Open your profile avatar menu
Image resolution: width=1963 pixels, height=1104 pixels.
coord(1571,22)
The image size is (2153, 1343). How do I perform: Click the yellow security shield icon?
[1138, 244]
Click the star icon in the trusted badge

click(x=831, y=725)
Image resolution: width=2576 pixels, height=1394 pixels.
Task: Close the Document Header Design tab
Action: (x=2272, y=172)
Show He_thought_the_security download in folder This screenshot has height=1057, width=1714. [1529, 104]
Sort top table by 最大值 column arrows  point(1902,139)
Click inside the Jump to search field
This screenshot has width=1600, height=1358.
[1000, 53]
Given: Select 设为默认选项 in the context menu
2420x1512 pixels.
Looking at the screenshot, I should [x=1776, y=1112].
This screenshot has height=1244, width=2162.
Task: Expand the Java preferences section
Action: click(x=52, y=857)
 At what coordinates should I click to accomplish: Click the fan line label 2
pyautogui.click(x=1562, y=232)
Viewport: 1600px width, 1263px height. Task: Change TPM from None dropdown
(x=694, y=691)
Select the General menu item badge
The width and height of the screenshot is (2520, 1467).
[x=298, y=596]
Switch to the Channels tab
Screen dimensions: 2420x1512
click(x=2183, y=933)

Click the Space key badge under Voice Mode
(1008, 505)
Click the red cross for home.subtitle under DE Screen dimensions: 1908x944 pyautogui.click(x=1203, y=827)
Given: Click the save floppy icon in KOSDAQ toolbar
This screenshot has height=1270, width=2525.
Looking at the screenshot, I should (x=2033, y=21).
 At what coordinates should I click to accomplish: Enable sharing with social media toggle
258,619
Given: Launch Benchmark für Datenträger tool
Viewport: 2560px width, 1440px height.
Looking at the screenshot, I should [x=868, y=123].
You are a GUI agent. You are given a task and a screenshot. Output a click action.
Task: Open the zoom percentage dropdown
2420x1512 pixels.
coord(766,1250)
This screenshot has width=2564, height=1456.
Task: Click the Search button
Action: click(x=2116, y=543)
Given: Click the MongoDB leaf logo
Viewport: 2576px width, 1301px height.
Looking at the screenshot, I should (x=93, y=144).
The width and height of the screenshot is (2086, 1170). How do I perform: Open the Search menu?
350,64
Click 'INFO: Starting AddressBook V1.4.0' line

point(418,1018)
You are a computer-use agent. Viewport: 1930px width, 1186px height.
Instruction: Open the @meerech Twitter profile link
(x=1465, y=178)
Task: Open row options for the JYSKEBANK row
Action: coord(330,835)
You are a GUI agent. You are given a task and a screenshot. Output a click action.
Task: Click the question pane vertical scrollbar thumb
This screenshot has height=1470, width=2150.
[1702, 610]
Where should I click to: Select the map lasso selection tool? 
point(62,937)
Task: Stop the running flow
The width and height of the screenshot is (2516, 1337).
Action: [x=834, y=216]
━━━━
> [Problem to solve]: Transcribe each record exactly as it is written above.

> [Solution]:
Open your profile avatar menu
Image resolution: width=1963 pixels, height=1104 pixels.
coord(1571,22)
The image size is (2153, 1343). How do I perform: Click the yellow security shield icon?
[1138, 244]
Click the star icon in the trusted badge

click(x=831, y=725)
Image resolution: width=2576 pixels, height=1394 pixels.
Task: Close the Document Header Design tab
Action: (x=2272, y=172)
Show He_thought_the_security download in folder This screenshot has height=1057, width=1714. [1529, 104]
Sort top table by 最大值 column arrows  point(1902,139)
Click inside the Jump to search field
This screenshot has width=1600, height=1358.
[1000, 53]
Given: Select 设为默认选项 in the context menu
2420x1512 pixels.
Looking at the screenshot, I should [x=1776, y=1112].
This screenshot has height=1244, width=2162.
Task: Expand the Java preferences section
Action: click(x=52, y=857)
 At what coordinates should I click to accomplish: Click the fan line label 2
pyautogui.click(x=1562, y=232)
Viewport: 1600px width, 1263px height. Task: Change TPM from None dropdown
(x=694, y=691)
Select the General menu item badge
The width and height of the screenshot is (2520, 1467).
[x=298, y=596]
Switch to the Channels tab
Screen dimensions: 2420x1512
click(x=2183, y=933)

Click the Space key badge under Voice Mode
(1008, 505)
Click the red cross for home.subtitle under DE Screen dimensions: 1908x944 pyautogui.click(x=1203, y=827)
Given: Click the save floppy icon in KOSDAQ toolbar
This screenshot has height=1270, width=2525.
Looking at the screenshot, I should (x=2033, y=21).
 At what coordinates should I click to accomplish: Enable sharing with social media toggle
258,619
Given: Launch Benchmark für Datenträger tool
Viewport: 2560px width, 1440px height.
Looking at the screenshot, I should [x=868, y=123].
You are a GUI agent. You are given a task and a screenshot. Output a click action.
Task: Open the zoom percentage dropdown
2420x1512 pixels.
coord(766,1250)
This screenshot has width=2564, height=1456.
Task: Click the Search button
Action: click(x=2116, y=543)
Given: Click the MongoDB leaf logo
Viewport: 2576px width, 1301px height.
Looking at the screenshot, I should (x=93, y=144).
The width and height of the screenshot is (2086, 1170). How do I perform: Open the Search menu?
350,64
Click 'INFO: Starting AddressBook V1.4.0' line

point(418,1018)
You are a computer-use agent. Viewport: 1930px width, 1186px height.
Instruction: Open the @meerech Twitter profile link
(x=1465, y=178)
Task: Open row options for the JYSKEBANK row
Action: coord(330,835)
You are a GUI agent. You are given a task and a screenshot. Output a click action.
Task: Click the question pane vertical scrollbar thumb
This screenshot has height=1470, width=2150.
[1702, 610]
Where should I click to: Select the map lasso selection tool? 
point(62,937)
Task: Stop the running flow
The width and height of the screenshot is (2516, 1337).
Action: [x=834, y=216]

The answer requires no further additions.